_DESCRIPTION OF THE TASK:_ Transcribe, without any alteration, only the lines that begin at the line containing "Viewport: 1200px width, 600px" and run to the last line below.

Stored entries
::::::::
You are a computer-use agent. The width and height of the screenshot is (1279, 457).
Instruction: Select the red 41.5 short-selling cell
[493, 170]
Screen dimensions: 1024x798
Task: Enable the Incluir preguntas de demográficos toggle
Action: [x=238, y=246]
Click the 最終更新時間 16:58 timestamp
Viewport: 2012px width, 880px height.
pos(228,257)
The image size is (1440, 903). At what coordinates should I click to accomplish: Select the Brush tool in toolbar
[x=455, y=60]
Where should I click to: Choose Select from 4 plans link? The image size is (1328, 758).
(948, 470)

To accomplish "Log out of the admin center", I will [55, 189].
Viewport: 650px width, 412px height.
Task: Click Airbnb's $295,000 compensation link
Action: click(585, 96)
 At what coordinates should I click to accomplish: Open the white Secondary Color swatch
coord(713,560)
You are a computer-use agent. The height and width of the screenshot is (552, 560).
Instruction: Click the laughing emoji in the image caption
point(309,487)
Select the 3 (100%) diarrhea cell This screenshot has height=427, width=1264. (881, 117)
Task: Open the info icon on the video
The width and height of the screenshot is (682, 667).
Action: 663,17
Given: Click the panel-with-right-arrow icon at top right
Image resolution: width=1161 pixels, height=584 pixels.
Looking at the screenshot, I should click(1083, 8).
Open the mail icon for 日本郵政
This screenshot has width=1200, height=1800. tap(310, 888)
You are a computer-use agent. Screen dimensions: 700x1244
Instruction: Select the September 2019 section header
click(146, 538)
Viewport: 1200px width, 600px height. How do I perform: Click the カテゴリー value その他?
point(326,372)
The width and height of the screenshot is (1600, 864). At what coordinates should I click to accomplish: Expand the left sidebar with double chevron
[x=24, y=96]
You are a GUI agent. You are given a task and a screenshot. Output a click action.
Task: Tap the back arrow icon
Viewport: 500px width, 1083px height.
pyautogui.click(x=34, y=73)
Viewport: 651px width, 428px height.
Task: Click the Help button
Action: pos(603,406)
::::::::
_TASK RESULT:_
Viewport: 1200px width, 600px height. How do I perform: Click the カテゴリー value その他?
point(326,372)
The width and height of the screenshot is (1600, 864). At what coordinates should I click to accomplish: Expand the left sidebar with double chevron
[x=24, y=96]
You are a GUI agent. You are given a task and a screenshot. Output a click action.
Task: Tap the back arrow icon
Viewport: 500px width, 1083px height.
pyautogui.click(x=34, y=73)
Viewport: 651px width, 428px height.
Task: Click the Help button
Action: pos(603,406)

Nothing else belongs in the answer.